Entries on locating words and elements
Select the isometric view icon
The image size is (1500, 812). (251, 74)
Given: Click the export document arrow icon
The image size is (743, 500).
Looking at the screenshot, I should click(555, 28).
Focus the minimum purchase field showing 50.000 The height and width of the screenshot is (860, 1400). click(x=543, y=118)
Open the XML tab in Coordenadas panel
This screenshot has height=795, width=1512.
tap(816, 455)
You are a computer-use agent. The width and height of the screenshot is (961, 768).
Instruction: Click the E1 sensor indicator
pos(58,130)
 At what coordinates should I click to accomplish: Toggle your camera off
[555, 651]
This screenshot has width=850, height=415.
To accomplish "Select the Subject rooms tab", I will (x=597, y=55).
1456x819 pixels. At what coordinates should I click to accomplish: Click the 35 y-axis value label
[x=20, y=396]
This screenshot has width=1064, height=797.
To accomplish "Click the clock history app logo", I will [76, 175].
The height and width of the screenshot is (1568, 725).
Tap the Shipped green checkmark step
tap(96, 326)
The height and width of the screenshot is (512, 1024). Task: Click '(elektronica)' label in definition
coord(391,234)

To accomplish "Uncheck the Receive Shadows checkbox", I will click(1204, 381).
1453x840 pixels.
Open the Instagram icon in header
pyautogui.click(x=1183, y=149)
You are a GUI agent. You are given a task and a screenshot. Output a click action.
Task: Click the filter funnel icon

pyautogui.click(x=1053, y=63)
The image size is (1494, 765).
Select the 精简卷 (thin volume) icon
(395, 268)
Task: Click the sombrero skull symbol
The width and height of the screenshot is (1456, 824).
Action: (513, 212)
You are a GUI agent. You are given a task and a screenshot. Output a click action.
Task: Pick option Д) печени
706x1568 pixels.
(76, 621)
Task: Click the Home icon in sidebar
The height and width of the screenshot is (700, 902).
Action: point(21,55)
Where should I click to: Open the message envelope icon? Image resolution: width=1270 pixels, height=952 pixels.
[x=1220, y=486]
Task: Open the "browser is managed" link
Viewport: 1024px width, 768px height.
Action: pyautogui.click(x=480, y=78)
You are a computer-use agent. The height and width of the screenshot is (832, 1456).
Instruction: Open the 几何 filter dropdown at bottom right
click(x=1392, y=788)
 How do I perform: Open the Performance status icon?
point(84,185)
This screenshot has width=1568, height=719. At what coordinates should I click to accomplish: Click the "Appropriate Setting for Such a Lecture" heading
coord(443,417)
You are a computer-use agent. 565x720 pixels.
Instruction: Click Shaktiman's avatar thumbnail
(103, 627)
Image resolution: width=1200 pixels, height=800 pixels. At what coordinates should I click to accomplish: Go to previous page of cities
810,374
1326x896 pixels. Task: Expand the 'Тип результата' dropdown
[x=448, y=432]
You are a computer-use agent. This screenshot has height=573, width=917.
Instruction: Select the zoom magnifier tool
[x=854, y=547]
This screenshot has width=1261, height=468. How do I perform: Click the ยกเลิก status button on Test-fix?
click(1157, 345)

▶ [DESCRIPTION OF THE TASK]
Copy each of these rows word for word, leaving nothing out.

▶ [COMPLETE RESPONSE]
Select the isometric view icon
The image size is (1500, 812). (251, 74)
Given: Click the export document arrow icon
The image size is (743, 500).
Looking at the screenshot, I should click(555, 28).
Focus the minimum purchase field showing 50.000 The height and width of the screenshot is (860, 1400). click(x=543, y=118)
Open the XML tab in Coordenadas panel
This screenshot has height=795, width=1512.
tap(816, 455)
You are a computer-use agent. The width and height of the screenshot is (961, 768).
Instruction: Click the E1 sensor indicator
pos(58,130)
 At what coordinates should I click to accomplish: Toggle your camera off
[555, 651]
This screenshot has width=850, height=415.
To accomplish "Select the Subject rooms tab", I will (x=597, y=55).
1456x819 pixels. At what coordinates should I click to accomplish: Click the 35 y-axis value label
[x=20, y=396]
This screenshot has width=1064, height=797.
To accomplish "Click the clock history app logo", I will [76, 175].
The height and width of the screenshot is (1568, 725).
Tap the Shipped green checkmark step
tap(96, 326)
The height and width of the screenshot is (512, 1024). Task: Click '(elektronica)' label in definition
coord(391,234)

To accomplish "Uncheck the Receive Shadows checkbox", I will click(1204, 381).
1453x840 pixels.
Open the Instagram icon in header
pyautogui.click(x=1183, y=149)
You are a GUI agent. You are given a task and a screenshot. Output a click action.
Task: Click the filter funnel icon

pyautogui.click(x=1053, y=63)
The image size is (1494, 765).
Select the 精简卷 (thin volume) icon
(395, 268)
Task: Click the sombrero skull symbol
The width and height of the screenshot is (1456, 824).
Action: (513, 212)
You are a GUI agent. You are given a task and a screenshot. Output a click action.
Task: Pick option Д) печени
706x1568 pixels.
(76, 621)
Task: Click the Home icon in sidebar
The height and width of the screenshot is (700, 902).
Action: point(21,55)
Where should I click to: Open the message envelope icon? Image resolution: width=1270 pixels, height=952 pixels.
[x=1220, y=486]
Task: Open the "browser is managed" link
Viewport: 1024px width, 768px height.
Action: pyautogui.click(x=480, y=78)
You are a computer-use agent. The height and width of the screenshot is (832, 1456).
Instruction: Open the 几何 filter dropdown at bottom right
click(x=1392, y=788)
 How do I perform: Open the Performance status icon?
point(84,185)
This screenshot has width=1568, height=719. At what coordinates should I click to accomplish: Click the "Appropriate Setting for Such a Lecture" heading
coord(443,417)
You are a computer-use agent. 565x720 pixels.
Instruction: Click Shaktiman's avatar thumbnail
(103, 627)
Image resolution: width=1200 pixels, height=800 pixels. At what coordinates should I click to accomplish: Go to previous page of cities
810,374
1326x896 pixels. Task: Expand the 'Тип результата' dropdown
[x=448, y=432]
You are a computer-use agent. This screenshot has height=573, width=917.
Instruction: Select the zoom magnifier tool
[x=854, y=547]
This screenshot has width=1261, height=468. How do I perform: Click the ยกเลิก status button on Test-fix?
click(1157, 345)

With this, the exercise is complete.